====== DATA FOR THE TASK ======

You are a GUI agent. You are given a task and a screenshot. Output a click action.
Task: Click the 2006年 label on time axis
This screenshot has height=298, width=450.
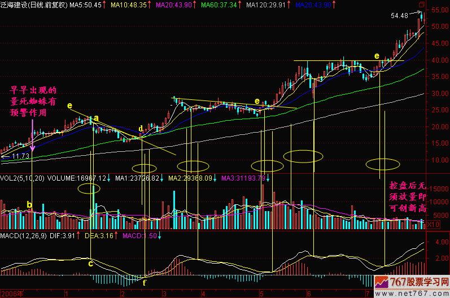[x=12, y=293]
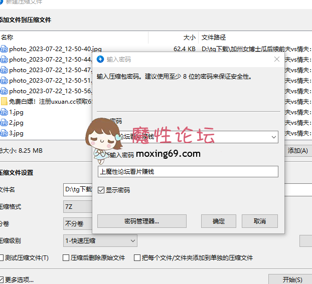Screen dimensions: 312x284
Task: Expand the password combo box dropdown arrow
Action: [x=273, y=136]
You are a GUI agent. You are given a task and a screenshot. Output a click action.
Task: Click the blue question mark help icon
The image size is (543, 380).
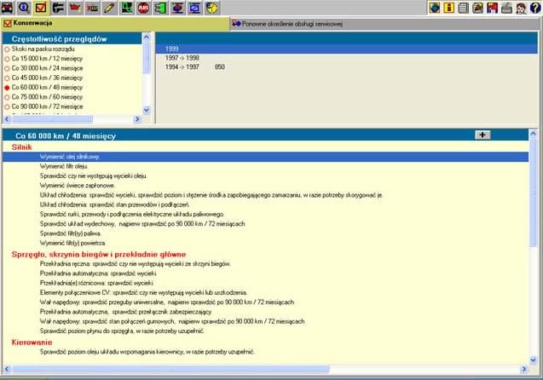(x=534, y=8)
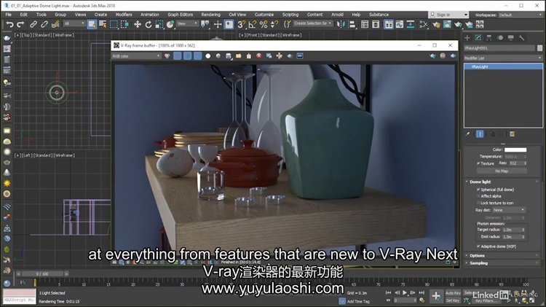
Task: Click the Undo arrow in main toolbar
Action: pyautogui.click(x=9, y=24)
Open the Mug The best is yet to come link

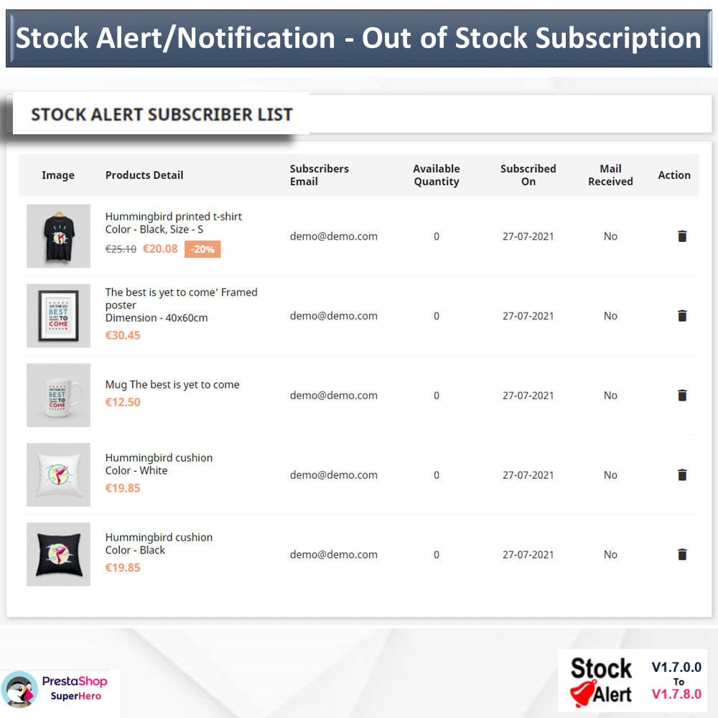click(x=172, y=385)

======
====== DATA FOR THE TASK ======

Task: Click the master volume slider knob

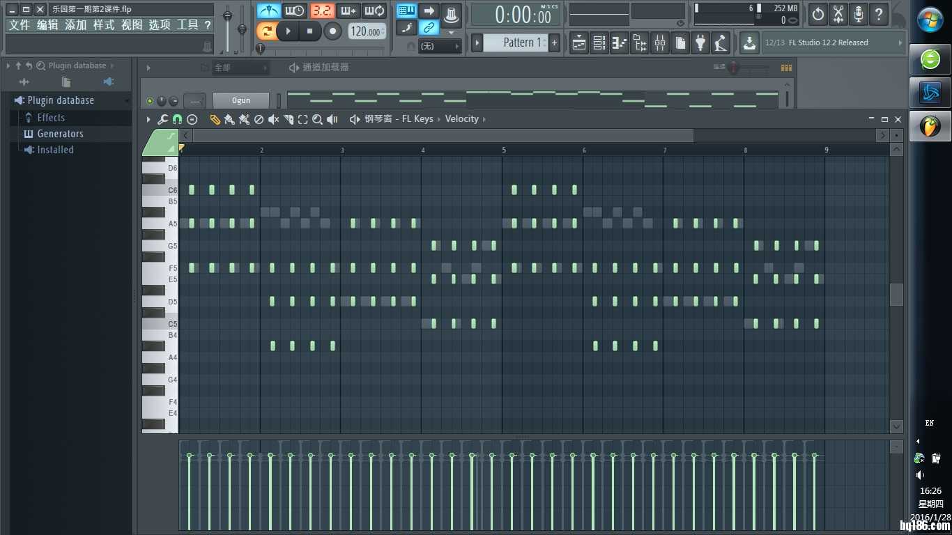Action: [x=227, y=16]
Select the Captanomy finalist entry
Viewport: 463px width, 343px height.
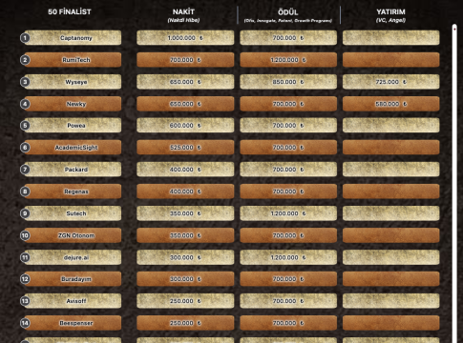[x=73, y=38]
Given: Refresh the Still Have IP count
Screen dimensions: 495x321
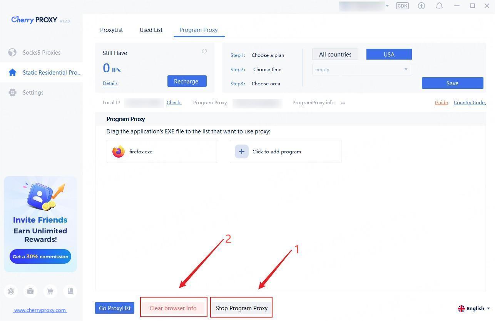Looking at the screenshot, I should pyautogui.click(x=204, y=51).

======

**EXERCISE**:
Return only the part above that opens with the line containing "Task: Click the 2006年 label on time axis" and closes with the line containing "Task: Click the blue question mark help icon", exactly and with both ends, skipping the pictures.

**TASK OUTPUT**:
Task: Click the 2006年 label on time axis
This screenshot has height=298, width=450.
[x=12, y=293]
Screen dimensions: 312x284
Task: Expand the password combo box dropdown arrow
Action: [x=273, y=136]
You are a GUI agent. You are given a task and a screenshot. Output a click action.
Task: Click the blue question mark help icon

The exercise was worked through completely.